El 20 por ciento de ‘error’ en las audiencias de control de la detención es demasiado, porque nos habla de una institución que no solamente no está haciendo su trabajo, sino que podría estar solapando abiertamente prácticas irregulares

De acuerdo con las estadísticas a la mano -mismas que han sido reconocidas por el Fiscal General del Estado- dos de cada diez -o, si se prefiere, 20 de cada 100- personas que son detenidas por la policía y presentadas ante un juez como presuntas responsables de un delito, son puestas en libertad porque la detención realizada es calificada de ilegal.

“Se clasifican de ilegales estas detenciones por varios motivos, porque se ha excedido el tiempo que marca la ley en el que se hace la judicialización; en ocasiones la flagrancia no está bien acreditada, entonces hay que dejarlos en libertad porque la detención no es calificada de legal”, ha reconocido Gerardo Márquez Guevara.

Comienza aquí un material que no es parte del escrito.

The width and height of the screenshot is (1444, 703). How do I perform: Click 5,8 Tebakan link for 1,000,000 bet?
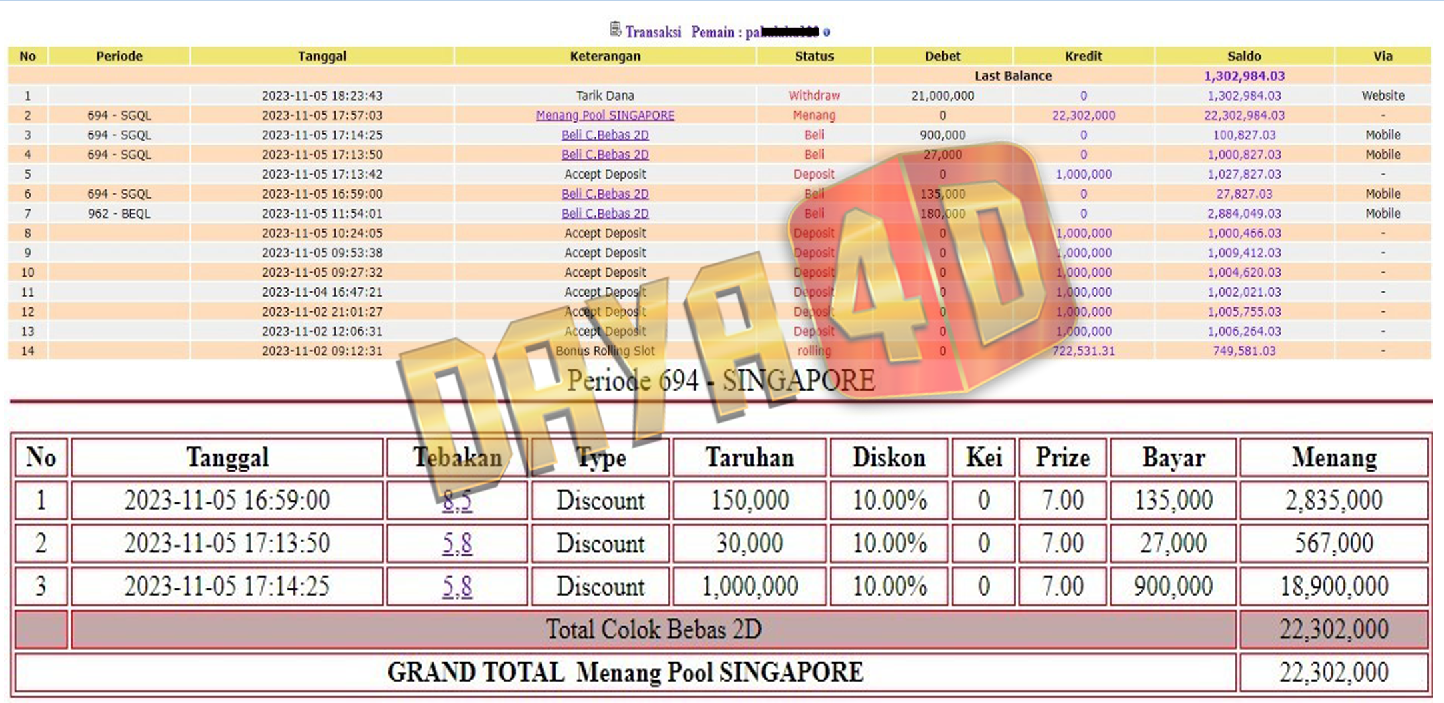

Desde la perspectiva de la autoridad, la estadística habla de un 80 por ciento de efectividad en el trabajo del Ministerio Público -que es el responsable de presentar ante un juez a los detenidos-, cifra que es una de las más altas del país, de acuerdo con el funcionario.

La perspectiva de los ciudadanos -que necesariamente debe ser crítica- es la opuesta: el Ministerio Público falla en el 20 por ciento de los casos y entonces debe analizarse si tal cifra es “baja” o “alta”, es decir, si habla bien o mal del trabajo de la Fiscalía.

En este sentido es necesario recordar que, aún cuando sean los policías quienes realicen un trabajo deficiente, es el Ministerio Público quien avala su trabajo al presentar a un detenido ante un juez sin haber examinado con detalle las características del arresto o, peor aún, a sabiendas de que la detención se registró en condiciones ilegales.

La pregunta que debe formularse por ello, es si la actuación del Ministerio Público no está fomentando la actuación ilegal de las policías, pues debería ser la propia dependencia a cargo de Márquez Guevara la que frenara la presunta incompetencia policial, no sólo dejando en libertad a quienes han sido ilegalmente arrestados, sino iniciando procedimientos en contra de quienes le privaron ilegalmente de la libertad.

La apuesta del Ministerio Público sin duda es la que se ha utilizado largamente como recurso fácil frente a una sociedad que no entiende -y no tendría por qué hacerlo- de tecnicismos legales: “nosotros detenemos a los delincuentes y los jueces los dejan en libertad”.

La verdad es exactamente al revés: quienes garantizan la libertad de personas que probablemente deberían estar en prisión son las corporaciones policiales y las instituciones como el Ministerio Público que se resisten a evolucionar y abandonar las fórmulas autoritarias que en el pasado permitían que cualquiera pudiera desempeñar el cargo sin necesidad de más atributos que saber emplear la fuerza de manera discrecional.

Desde esta perspectiva pues, 20 por ciento de “error” en las audiencias de control de la detención es demasiado, porque nos habla de una institución que no solamente no está haciendo su trabajo, sino que podría estar solapando abiertamente prácticas irregulares, como el abuso de la fuerza por parte de las policías.